Shepherd told the commissioners that she anticipated the juvenile court would be billed for approximately $50,000 more than is currently budgeted. As of Monday's meeting in the county courthouse in Palmyra, $104,166 had been spent of the $148,074 budgeted for the current fiscal year.
Shepherd said an increased caseload is partially the cause. She added that more attorneys are "doing significantly more work on cases than we have had in the past."
Shepherd said that the rising number of youngsters needing help from the juvenile court system is driven by substance abuse.
"If we could have a countywide reduction in the use of heroin, methamphetamine and other intoxicants, we would have a countywide reduction in kids needing care," Shepherd said.
The two commissioners in attendance, Lyndon Bode, presiding commissioner, and Steve Begley, Western District commissioner, supported the additional funding.
"It's got to be paid and taken care of," Bode said, adding that the bulk of the money would come from the "miscellaneous" fund.

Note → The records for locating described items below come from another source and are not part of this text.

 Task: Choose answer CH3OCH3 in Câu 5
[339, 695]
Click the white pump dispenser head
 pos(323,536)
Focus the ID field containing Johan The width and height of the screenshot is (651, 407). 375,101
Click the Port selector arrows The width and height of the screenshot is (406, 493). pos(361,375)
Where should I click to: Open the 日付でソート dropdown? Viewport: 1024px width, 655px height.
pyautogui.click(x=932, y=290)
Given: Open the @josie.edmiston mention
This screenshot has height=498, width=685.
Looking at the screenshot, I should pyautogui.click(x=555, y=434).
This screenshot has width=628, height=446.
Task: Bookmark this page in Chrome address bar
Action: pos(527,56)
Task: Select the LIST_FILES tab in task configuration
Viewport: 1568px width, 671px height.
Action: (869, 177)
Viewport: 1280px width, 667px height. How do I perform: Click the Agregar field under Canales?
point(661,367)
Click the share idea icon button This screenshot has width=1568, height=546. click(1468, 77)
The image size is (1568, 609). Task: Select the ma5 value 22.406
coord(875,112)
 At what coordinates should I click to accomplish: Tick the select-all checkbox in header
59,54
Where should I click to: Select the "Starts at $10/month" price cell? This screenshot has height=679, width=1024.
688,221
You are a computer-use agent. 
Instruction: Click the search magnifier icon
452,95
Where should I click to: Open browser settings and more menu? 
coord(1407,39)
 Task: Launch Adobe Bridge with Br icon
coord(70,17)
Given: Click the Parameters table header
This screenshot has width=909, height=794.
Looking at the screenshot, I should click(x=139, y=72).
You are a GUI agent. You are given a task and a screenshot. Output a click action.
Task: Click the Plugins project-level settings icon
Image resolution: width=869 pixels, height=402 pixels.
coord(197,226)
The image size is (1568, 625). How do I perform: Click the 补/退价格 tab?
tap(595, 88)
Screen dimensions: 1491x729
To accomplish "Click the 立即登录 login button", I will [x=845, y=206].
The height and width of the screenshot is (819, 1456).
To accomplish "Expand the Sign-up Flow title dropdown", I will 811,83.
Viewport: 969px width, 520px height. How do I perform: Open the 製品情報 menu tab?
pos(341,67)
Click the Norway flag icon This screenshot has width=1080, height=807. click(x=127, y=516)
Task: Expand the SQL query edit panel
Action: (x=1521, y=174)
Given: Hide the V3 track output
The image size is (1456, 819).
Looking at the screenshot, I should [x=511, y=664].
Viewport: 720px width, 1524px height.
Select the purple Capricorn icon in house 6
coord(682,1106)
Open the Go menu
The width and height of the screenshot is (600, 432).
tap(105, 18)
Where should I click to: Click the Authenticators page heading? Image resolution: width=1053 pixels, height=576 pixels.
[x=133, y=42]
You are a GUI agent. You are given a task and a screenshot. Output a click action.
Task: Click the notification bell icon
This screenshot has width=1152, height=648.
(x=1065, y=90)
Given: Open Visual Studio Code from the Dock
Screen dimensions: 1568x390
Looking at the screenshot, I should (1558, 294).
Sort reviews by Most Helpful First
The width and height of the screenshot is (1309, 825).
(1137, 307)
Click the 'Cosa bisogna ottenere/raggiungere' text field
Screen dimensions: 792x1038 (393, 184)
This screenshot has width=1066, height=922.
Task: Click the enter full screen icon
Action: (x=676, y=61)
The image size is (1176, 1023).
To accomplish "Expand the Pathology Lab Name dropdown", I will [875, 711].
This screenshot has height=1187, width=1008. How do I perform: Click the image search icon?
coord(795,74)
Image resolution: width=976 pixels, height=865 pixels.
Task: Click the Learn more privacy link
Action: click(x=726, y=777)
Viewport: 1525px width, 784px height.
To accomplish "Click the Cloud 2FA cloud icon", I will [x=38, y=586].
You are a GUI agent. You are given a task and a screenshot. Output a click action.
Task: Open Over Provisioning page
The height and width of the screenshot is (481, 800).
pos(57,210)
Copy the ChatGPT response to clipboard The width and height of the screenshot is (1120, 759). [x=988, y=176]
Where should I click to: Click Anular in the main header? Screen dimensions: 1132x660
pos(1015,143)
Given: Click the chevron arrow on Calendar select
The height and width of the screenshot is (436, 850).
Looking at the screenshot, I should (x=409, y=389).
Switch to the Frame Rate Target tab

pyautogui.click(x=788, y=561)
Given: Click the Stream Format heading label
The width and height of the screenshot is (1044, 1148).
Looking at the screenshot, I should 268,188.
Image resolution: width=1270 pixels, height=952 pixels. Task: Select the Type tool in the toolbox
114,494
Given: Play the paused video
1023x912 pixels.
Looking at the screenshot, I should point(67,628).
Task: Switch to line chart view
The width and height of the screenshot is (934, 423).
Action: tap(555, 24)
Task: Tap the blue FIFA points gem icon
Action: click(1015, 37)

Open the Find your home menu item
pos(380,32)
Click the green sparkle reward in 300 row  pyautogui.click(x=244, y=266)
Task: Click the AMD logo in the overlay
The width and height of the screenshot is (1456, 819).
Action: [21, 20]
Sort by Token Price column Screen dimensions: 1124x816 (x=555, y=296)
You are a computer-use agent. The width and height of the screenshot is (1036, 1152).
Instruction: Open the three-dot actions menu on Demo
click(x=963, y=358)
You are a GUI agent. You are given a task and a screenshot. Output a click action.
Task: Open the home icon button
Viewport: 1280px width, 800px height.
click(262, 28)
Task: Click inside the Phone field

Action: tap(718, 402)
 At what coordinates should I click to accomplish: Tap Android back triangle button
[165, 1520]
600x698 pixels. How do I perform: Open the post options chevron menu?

"We've got to pay our bills and a (financial) commitment was made for this year," Begley said. "But I would like to see some trimming done for next year."
Shepherd appreciated the additional funding. "I'm just so thankful for how much the commission supports the juvenile court system and recognizes the importance of it."
Shepherd said consideration is already being given to changing the fee schedule in 2019. One possibility is decreasing the payment rate which is currently $85 per hour. Limiting the billing per case is another option, with additional hours being submitted to the Missouri Bar Association as pro bono work. A system that bases the hourly fee on the service the attorney is providing is also being considered.
"There is going to be change regardless of what you all budget (next year)," Shepherd said.